Why does Keating surrender the values he holds dear? He gives up painting because his mother deems architecture a more respectable profession than painting; he yields his goal to satisfy his mother’s expectations of society’s expectations. He gives up the graceless Catherine, whom he loves, to marry the elegant Dominique Francon for the same reason: Dominique impresses others; Katie does not.
Keating sacrifices his career and romantic relationship to meet the expectations of his mother, his employer (Guy Francon), a prominent architectural critic (Ellsworth Toohey), and the general public. Their views—not his—govern his life.
Keating kowtows before authority. He designs buildings in the styles his professors demand; he wears the ties that Francon prefers; he studies porcelain to win the approval of Francon’s partner, Lucius Heyer; he fawns over Ellsworth Toohey to win his approval. He even codifies his toadying attitude into a formal principle. He tells the uncompromising Roark: “Always be what people want you to be. Then you’ve got them where you want them.”4
This is the soul of a conformist—a man who uncritically accepts and is guided by others’ values.
Keating—and many real-life, weak-willed souls—are seduced by the allure of popularity. They desperately want others to like and support them. To a conformist, adulation is a heady brew.
But what of a person who craves not others’ approval but their disapproval? What of those who seek not to fit in with others but to stand out by rejecting their norms? Is this “nonconformist,” who rebels against others, essentially different from the conformist? In the conventional view, they are not merely different; they are opposite. But, in Rand’s view, they do not oppose each other; they differ merely as variations on a theme.

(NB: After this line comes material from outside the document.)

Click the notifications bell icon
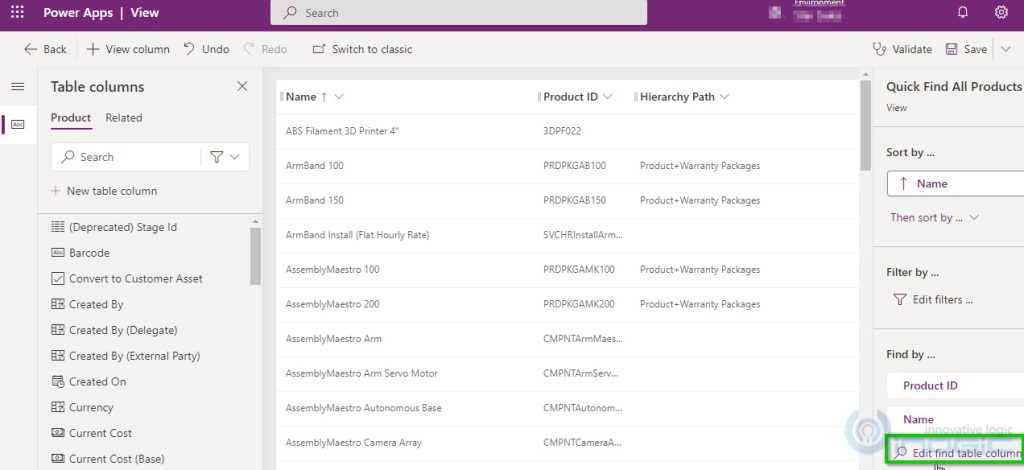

The character who demonstrates this is the avant-garde writer, Lois Cook. She deliberately cultivates a slovenly personal appearance. Despite possessing means, she builds her home on the Bowery—New York City’s skid row—and stipulates that it be the ugliest house in the city. She intentionally eliminates objective meaning from her writing, stringing together words by psychological association, thereby churning out meaningless “word salad”: “Toothbrush in the jaw toothbrush brush brush tooth jaw foam dome in the foam Roman dome come home home in the jaw Rome dome tooth toothbrush toothpick pickpocket socket rocket . . .”5 She defies rational norms, seeking to shock the bourgeoisie. Her goal is to inflict pain by throwing in others’ faces her repudiation of their cherished values. “They all work so hard and struggle and suffer, trying to achieve beauty. . . . Let’s throw their sweat in their face. . . . Let’s be ugly.”6
Whereas Keating is a classic example of a conformist, Cook is a perfect illustration of a “nonconformist.” She aims always to act against the judgment and values of others. In this, she is the anti-Keating and a variation on his theme. Whereas Keating looks to others’ views to capitulate, Cook identifies them to attack. Keating abases himself before the crowd, Cook snarls at it—but both turn to the crowd to decide how to act. The first question for each is, “What do others think?” The conformist seeks to agree, the nonconformist to disagree. Both are concerned primarily with the views of others.
Both contrast with Roark, the independent man, whose fundamental question is, “What do I think?” Roark looks at reality, does his own thinking, and forms his own conclusions—no matter what the crowd’s judgment may be. For Roark, the views of the crowd are a cognitive nonissue; others’ acceptance or rejection of his work affects his career but not his thinking. But for Keating and Cook, the crowd’s views are a cognitive compass, impelling one to accept, and the other to reject, specific ideas or values.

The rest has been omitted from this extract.